Reader Challenge #1 Solutions (Part I)
By Bill Graziano
on 28 May 2001
| 3 Comments
| Tags: Reader Challenges
Thanks to the 18 people that submitted 27 possible solutions to our first Reader Challenge. In this article I've broken down the first correct solution which was submitted by Michael Price. I'll detail the cleanest, fastest and most obtuse solutions in the next article.
First I'd like to thank everyone for entering. I'm glad that 18 of you found this challenging enough to take the time to submit solutions. I'm also amazed at the variety of solutions that were submitted. This article details the first correct solution I received. I know there are other solutions that are faster and simpler but this solution was first, it was correct and I liked it. I think Michael may also have submitted the fastest solution but you'll have to wait until the next article.
The Solution
Michael wrote in his email:
Hello,
I figured You Are Kidding (YAK!) in trying to get the results in one select statement, but here is what I came up with.

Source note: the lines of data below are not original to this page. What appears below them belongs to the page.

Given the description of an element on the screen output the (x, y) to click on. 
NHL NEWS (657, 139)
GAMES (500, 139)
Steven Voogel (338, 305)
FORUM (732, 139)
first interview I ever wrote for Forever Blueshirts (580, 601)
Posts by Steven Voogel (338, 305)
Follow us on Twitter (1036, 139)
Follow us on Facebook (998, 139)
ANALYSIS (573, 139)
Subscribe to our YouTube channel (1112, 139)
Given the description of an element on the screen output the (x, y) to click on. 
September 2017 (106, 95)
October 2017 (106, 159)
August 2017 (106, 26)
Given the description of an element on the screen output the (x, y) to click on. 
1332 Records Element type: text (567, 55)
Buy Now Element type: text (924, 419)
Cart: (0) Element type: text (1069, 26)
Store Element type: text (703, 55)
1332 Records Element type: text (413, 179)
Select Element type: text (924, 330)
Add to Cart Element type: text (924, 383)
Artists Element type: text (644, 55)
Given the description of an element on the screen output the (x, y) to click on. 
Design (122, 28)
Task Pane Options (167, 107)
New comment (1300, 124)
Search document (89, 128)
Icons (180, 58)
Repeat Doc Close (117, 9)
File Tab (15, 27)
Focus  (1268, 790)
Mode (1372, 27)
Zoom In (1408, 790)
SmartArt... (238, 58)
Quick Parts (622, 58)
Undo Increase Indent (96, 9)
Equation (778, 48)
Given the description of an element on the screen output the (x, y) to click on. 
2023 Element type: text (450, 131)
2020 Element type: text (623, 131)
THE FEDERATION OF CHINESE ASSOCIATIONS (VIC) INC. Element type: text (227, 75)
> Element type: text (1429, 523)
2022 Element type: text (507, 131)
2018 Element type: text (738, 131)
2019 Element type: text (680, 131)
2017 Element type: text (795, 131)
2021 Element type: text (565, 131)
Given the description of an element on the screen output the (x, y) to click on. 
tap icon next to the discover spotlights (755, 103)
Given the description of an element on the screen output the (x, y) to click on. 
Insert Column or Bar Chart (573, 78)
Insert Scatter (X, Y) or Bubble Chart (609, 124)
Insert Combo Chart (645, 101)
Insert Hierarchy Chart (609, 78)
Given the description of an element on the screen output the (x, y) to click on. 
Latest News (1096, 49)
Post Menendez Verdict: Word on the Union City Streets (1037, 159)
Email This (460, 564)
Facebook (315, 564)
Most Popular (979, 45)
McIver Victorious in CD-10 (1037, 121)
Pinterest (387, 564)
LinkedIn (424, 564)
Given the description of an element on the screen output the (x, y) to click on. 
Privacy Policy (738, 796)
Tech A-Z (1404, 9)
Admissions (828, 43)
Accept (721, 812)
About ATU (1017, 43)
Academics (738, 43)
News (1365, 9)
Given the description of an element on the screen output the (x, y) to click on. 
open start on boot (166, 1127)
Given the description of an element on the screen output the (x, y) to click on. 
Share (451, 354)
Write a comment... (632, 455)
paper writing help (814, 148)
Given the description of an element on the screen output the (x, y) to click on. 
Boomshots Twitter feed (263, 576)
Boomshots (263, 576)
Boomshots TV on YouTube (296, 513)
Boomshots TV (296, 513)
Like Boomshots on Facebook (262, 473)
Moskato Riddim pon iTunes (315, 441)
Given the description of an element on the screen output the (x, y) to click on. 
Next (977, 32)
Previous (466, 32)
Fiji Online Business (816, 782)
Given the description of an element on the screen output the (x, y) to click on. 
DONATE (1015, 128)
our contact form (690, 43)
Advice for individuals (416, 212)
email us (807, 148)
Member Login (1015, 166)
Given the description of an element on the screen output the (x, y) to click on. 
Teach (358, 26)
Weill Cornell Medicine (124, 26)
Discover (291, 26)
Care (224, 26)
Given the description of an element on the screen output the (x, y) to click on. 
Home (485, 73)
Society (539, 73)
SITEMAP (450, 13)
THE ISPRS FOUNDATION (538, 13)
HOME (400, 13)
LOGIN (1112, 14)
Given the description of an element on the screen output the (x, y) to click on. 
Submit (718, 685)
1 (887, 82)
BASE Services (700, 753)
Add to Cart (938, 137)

I went for the Single Select/speed challenge part, it might also win the obtuse award <g>.
Nice yak reference but no bonus points since it's not in the solution. Michael actually submitted two solutions in the same email. And he submitted BOTH of them within 1 hour and 25 minutes from when I posted the challenge.
Here is Michael's solution:
Select Avg(Above) As Above, Count(*) As Below
From Samples, (
Select Count(*) As Above
From Samples
Where Ind_Ret > ( Select Avg(Ind_Ret) + (Stdev(Ind_Ret) * 3) From Samples )
) As AboveData
Where Ind_Ret < ( Select Avg(Ind_Ret) - (Stdev(Ind_Ret) * 3) From Samples )
which returns this result set
Above Below
----------- -----------
7 4
(1 row(s) affected))
which is the correct result. I've modified Michael's code slightly to use the AS keyword to make column naming more explicit. It doesn't change the functionality but makes it easier to explain. I liked this solution because it uses a subquery, a derived table and a "psuedo-cartesion join" in a way I've never seen before. It also gives me three topics for future articles. I'm going to break this down starting at the inside SELECT and working my way out.
The Subquery
The deepest SELECT statement is
Select Avg(Ind_Ret) + (Stdev(Ind_Ret) * 3) From Samples
If you hightlight this section of code and run it in Query Analyzer you get 582.485 back. This adds three times the standard deviation to the average and is the upper bound of the result set. Any value above this we want to count. Expanding out from this we get this piece of code
Select Count(*) As Above
From Samples
Where Ind_Ret > ( Select Avg(Ind_Ret) + (Stdev(Ind_Ret) * 3) From Samples )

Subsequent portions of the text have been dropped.